Аристотель - Метафизика
И вообще если принимать, что математические предметы существуют таким образом как некие отдельные сущности, то получается нечто противоположное и истине, и обычным взглядам. В самом деле, при таком их бытии необходимо, чтобы они предшествовали чувственно воспринимаемым величинам, между тем согласно истине они нечто последующее по отношению к ним: ведь незаконченная величина по происхождению предшествует [законченной], а по сущности нет, как, например, неодушевленное — по сравнению с одушевленным.
Далее, благодаря чему и когда же математические величины будут составлять единство? Окружающие нас вещи едины благодаря душе или части души или еще чему-нибудь, могущему быть основанием [единства] (иначе они образуют множество и распадаются); но раз те величины делимы и суть количества, то какова причина того, что они составляют неразрывное и постоянное единство?
Кроме того, [то, что математические величины не могут существовать отдельно], показывает порядок, в каком они возникают.

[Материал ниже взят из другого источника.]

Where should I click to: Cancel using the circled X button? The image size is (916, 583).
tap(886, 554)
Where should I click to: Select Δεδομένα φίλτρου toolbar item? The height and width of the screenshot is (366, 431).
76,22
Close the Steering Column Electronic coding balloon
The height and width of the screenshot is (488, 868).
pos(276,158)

Сначала возникает нечто в длину, затем в ширину, наконец, в глубину, и так достигается законченность. Таким образом, если последующее по происхождению первее по сущности, то тело, надо полагать, первее плоскости и линии; и большую законченность и цельность оно приобретает, когда становится одушевленным. Но как может быть одушевленной линия или плоскость? Это требование было бы выше нашего понимания.
Далее, тело есть некоторая сущность (ибо в известной мере она уже содержит в себе законченность), но как могут быть сущностями линии? Ведь не могут они ими быть ни как форма, или образ, — такой может быть, например, душа, — ни как материя (например, тело). Ведь очевидно, что ни одно тело не может слагаться из линий, или плоскостей, или точек. Но если бы они были некоей материальной сущностью, то обнаружилось бы, что с ними это может случиться
Итак, пусть они будут по определению первее [тела]. Но не все, что первее по определению, первее и по сущности. Ибо по сущности первее то, что, будучи отделено от другого, превосходит его в бытии, по определению же одно первее другого, если его определение есть часть определения этого другого. А первее и по сущности и по определению одно и то же вместе может и не быть. Ведь если свойства, скажем движущееся или бледное, не существуют помимо сущностей, то бледное первее бледного человека по определению, но не по сущности: ведь оно не может существовать отдельно, а всегда существует вместе с составным целым (под составным целым я разумею здесь бледного человека). Ясно поэтому, что ни полученное через отвлечение первее, ни полученное через присоединение есть нечто последующее [по сущности]. Ведь на основании присоединения бледности человек называется бледным.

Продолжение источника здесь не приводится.